++++ RAW DATA ++++
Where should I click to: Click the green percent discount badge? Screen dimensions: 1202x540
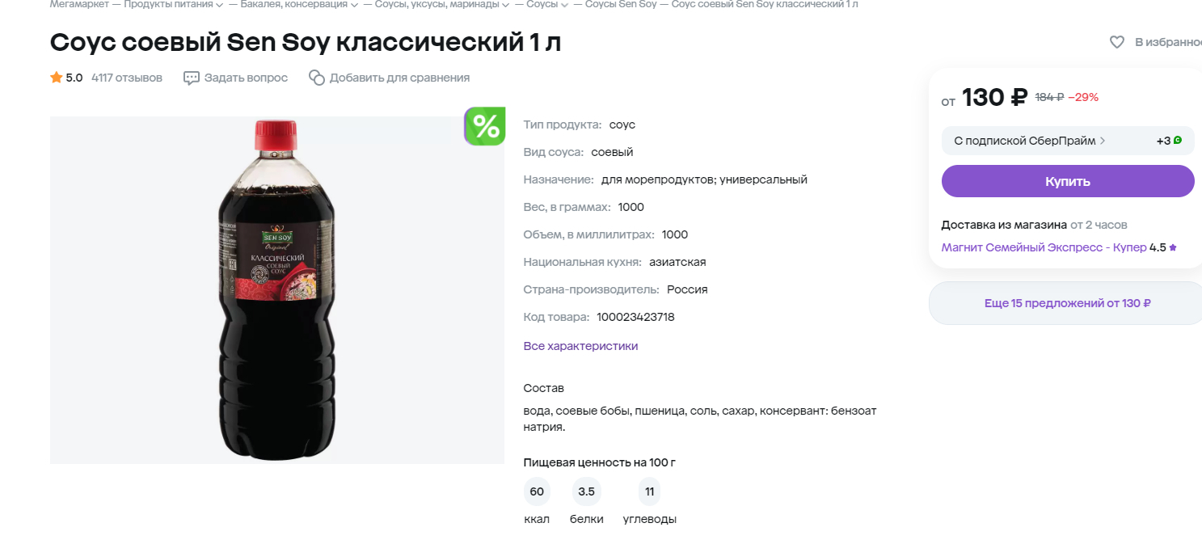[x=485, y=126]
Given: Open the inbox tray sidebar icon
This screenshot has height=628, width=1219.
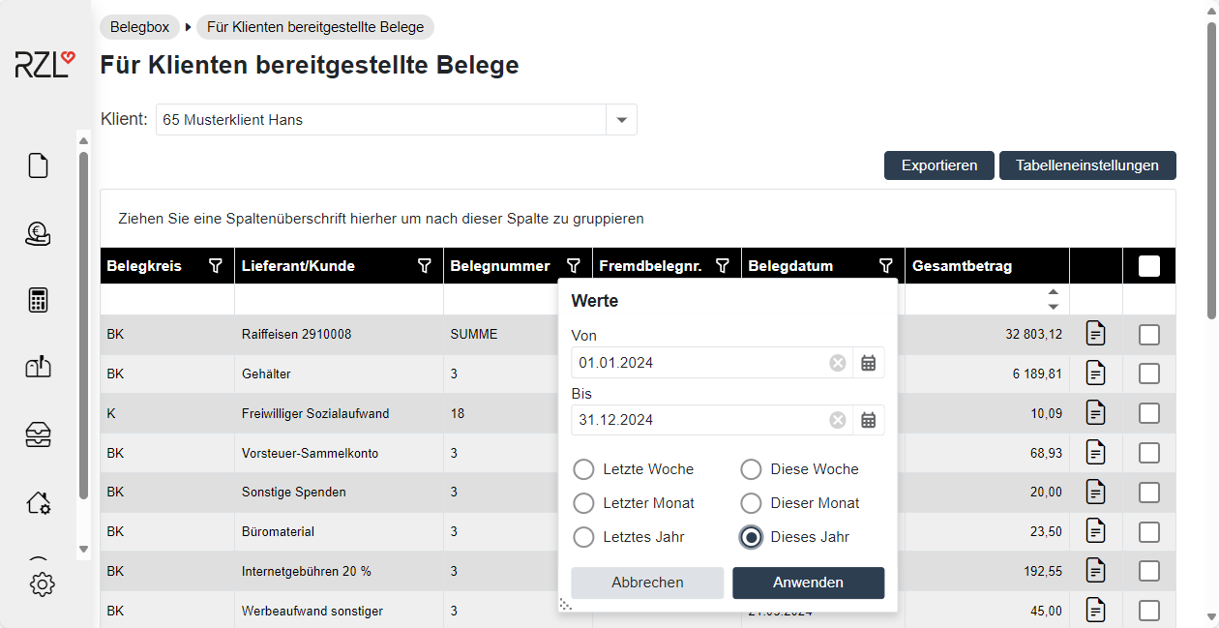Looking at the screenshot, I should click(38, 435).
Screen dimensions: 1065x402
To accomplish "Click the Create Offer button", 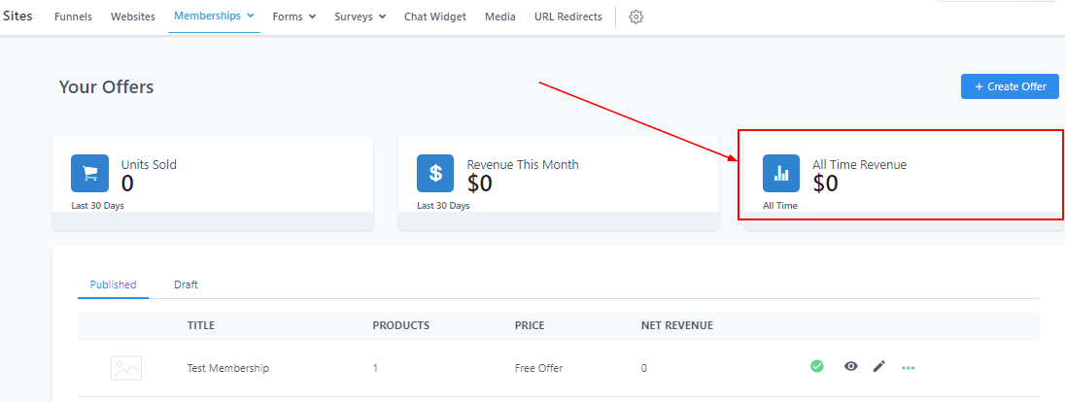I will click(x=1010, y=86).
++++
=== GIVEN EXERCISE ===
Count the lines in the listing that contain the word "dimensions", and reply with that number alone.

=== RESULT BELOW ===
2